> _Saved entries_
^^^^^^^^

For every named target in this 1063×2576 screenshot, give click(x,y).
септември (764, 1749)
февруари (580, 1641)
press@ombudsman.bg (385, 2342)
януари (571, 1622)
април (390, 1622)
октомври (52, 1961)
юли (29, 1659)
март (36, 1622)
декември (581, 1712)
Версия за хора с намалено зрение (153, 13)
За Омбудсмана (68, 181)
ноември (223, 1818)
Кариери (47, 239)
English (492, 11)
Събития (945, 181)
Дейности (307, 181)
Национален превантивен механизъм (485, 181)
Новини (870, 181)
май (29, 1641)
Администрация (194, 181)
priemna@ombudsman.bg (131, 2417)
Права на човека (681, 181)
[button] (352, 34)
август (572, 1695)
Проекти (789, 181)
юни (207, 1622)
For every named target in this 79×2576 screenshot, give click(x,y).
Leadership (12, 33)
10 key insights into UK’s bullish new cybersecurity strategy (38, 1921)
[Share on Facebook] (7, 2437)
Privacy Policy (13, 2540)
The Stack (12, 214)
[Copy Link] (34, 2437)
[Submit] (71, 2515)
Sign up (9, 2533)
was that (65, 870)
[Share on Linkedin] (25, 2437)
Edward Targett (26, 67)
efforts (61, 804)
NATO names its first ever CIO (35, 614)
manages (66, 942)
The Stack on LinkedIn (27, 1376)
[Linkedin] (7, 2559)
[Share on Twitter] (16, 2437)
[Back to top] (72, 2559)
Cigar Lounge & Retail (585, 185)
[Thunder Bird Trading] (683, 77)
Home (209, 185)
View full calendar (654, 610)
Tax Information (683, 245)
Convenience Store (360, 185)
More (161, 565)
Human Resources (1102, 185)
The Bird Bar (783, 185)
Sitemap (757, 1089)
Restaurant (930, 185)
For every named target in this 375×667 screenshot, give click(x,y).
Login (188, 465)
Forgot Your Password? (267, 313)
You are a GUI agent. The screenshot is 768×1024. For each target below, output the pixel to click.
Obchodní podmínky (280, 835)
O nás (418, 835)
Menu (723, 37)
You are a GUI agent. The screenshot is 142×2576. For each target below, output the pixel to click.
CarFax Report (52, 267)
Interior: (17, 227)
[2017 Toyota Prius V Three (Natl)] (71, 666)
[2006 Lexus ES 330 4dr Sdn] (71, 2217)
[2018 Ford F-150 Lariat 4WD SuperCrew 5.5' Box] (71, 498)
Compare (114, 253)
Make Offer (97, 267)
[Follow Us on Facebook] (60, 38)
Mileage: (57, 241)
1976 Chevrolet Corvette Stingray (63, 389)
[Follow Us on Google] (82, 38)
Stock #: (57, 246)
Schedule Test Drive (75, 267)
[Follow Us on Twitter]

^^^^^^^^

> _Directions_
Within the data above, the span starting at the line containing "Privacy Policy (13, 2540)" and ending at the line containing "Tax Information (683, 245)" is to be retyped exactly, with no other lines.

> _Written solution_
Privacy Policy (13, 2540)
The Stack (12, 214)
[Copy Link] (34, 2437)
[Submit] (71, 2515)
Sign up (9, 2533)
was that (65, 870)
[Share on Linkedin] (25, 2437)
Edward Targett (26, 67)
efforts (61, 804)
NATO names its first ever CIO (35, 614)
manages (66, 942)
The Stack on LinkedIn (27, 1376)
[Linkedin] (7, 2559)
[Share on Twitter] (16, 2437)
[Back to top] (72, 2559)
Cigar Lounge & Retail (585, 185)
[Thunder Bird Trading] (683, 77)
Home (209, 185)
View full calendar (654, 610)
Tax Information (683, 245)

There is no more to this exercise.